Solving Stripe Webhook Drift with a Unified Enforcement Engine

As a software engineer building a subscription-based SaaS platform, I encountered a classic distributed systems problem: how do you maintain consistency when external events can arrive delayed, duplicated, or out of order?

In our case, the external system was Stripe’s webhook infrastructure. The internal system was a Firestore-backed workspace with plan and status fields that needed to stay synchronized. When these got out of sync, users could see incorrect billing information or lose access to features they’d paid for.

This is how I designed and implemented a unified plan enforcement engine that solved the drift problem, eliminated duplicate code, and added automatic correction—all while maintaining a complete audit trail for compliance.

The Business Problem

I’m building Hustle, a youth sports statistics platform where parents can track their kids’ game performance. The subscription model is straightforward:

Free plan: 1 player, basic stats
Starter plan ($5/mo): 3 players, advanced stats
Plus plan ($10/mo): 10 players, team analytics
Pro plan ($25/mo): Unlimited, coach features

Revenue depends on accurately tracking which plan each workspace is on and enforcing limits accordingly. But here’s what I discovered: Stripe webhooks are eventually consistent.

Real-World Failure Modes

Scenario 1: Duplicate Delivery Stripe retries failed webhooks. If your handler times out but actually succeeded, you process the same event twice.

◆ REQUEST
Continue the write-up on Stripe webhook drift from the point where it stops.

◆ DATASET RECORDS
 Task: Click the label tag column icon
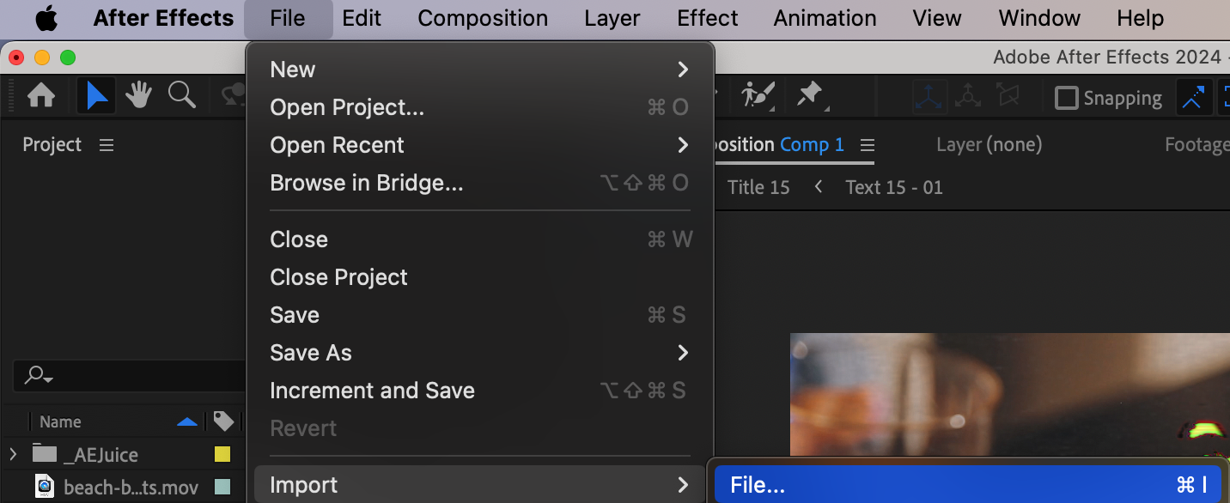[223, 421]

==

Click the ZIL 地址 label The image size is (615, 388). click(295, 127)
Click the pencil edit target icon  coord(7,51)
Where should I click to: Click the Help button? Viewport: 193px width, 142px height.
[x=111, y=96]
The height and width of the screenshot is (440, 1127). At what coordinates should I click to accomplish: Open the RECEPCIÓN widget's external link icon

◆ OUTPUT FOR THIS EXERCISE
Scenario 2: Out-of-Order Arrival User upgrades from Starter to Plus at 2:00 PM. Two webhooks fire:

subscription.updated (sent at 14:00:01)
payment.succeeded (sent at 14:00:05)

Network latency causes #2 to arrive first. Your database shows the wrong plan for 5 seconds—or 5 minutes if #1 is delayed further.

Scenario 3: Missed Webhooks Webhook delivery fails completely. You won’t know until you run a consistency audit and discover drift between Stripe’s state and your database.

The Technical Challenge

Before implementing the solution, our billing code had plan/status update logic scattered across four separate locations:

Stripe webhook handler (5 event types)
Event replay endpoint (manual drift correction)
Billing auditor (drift detection)
Future admin dashboard (manual overrides)

Each location had ~15 lines of duplicated logic:

const plan = getPlanForPriceId(priceId);
const status = mapStripeStatusToWorkspaceStatus(subscription.status);
await updateWorkspace(workspaceId, { plan, status });
await recordBillingEvent(workspaceId, {
  // ... manual before/after tracking ...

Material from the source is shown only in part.